[Collection entries]
· · · · ·

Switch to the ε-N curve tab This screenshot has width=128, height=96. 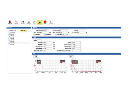coord(71,56)
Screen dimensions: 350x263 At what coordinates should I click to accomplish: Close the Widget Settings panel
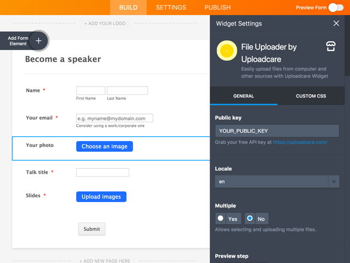pyautogui.click(x=336, y=23)
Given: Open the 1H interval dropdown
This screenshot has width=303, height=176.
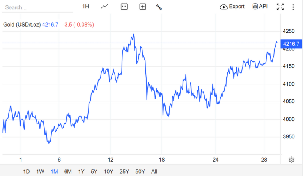Looking at the screenshot, I should point(86,7).
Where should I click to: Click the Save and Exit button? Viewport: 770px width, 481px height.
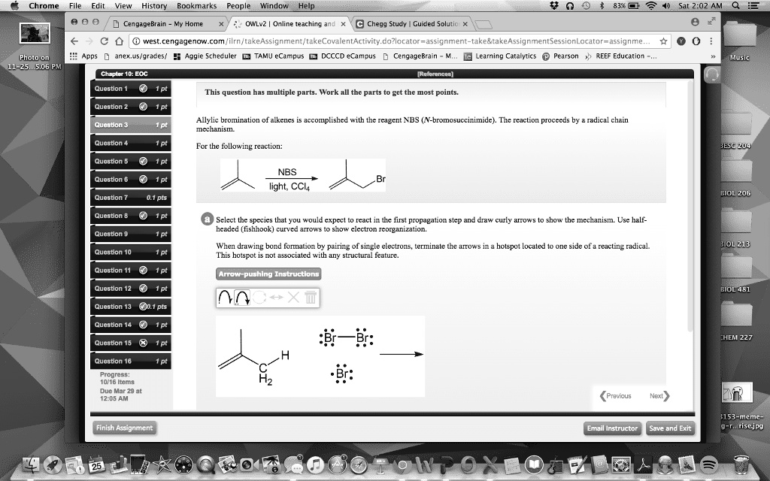670,428
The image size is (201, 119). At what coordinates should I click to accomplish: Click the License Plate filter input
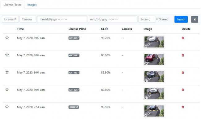(10, 19)
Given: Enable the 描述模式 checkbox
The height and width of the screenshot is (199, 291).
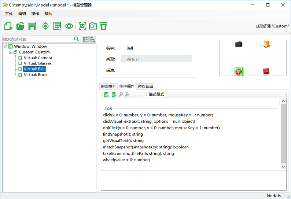Looking at the screenshot, I should click(x=145, y=94).
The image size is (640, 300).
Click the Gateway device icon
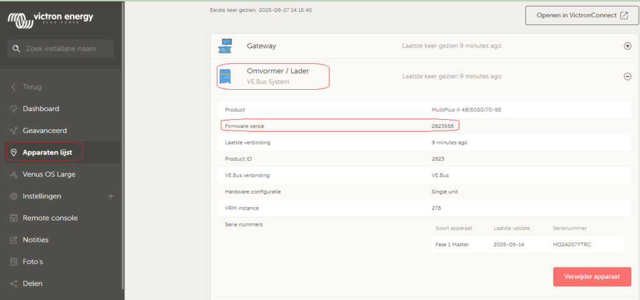coord(225,46)
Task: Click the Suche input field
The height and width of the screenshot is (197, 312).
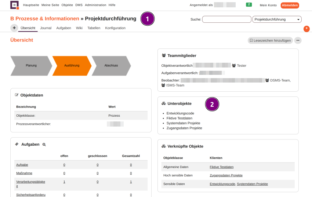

· · · · ·

**WHAT TO DO**:
Which lines run from the one that holds "Screen dimensions: 350x263" to the final line of the records above? Return them exactly, and skip the pictures.

**SOLUTION FOR THIS EXERCISE**:
Screen dimensions: 350x263 At what coordinates should I click to accomplish: Close the Widget Settings panel
pyautogui.click(x=336, y=23)
Given: Open the 1H interval dropdown
This screenshot has width=303, height=176.
Looking at the screenshot, I should point(86,7).
Where should I click to: Click the Save and Exit button? Viewport: 770px width, 481px height.
670,428
The image size is (201, 119). At what coordinates should I click to accomplish: Click the License Plate filter input
(10, 19)
Given: Enable the 描述模式 checkbox
The height and width of the screenshot is (199, 291).
Looking at the screenshot, I should click(x=145, y=94).
The image size is (640, 300).
Click the Gateway device icon
coord(225,46)
Task: Click the Suche input field
The height and width of the screenshot is (197, 312).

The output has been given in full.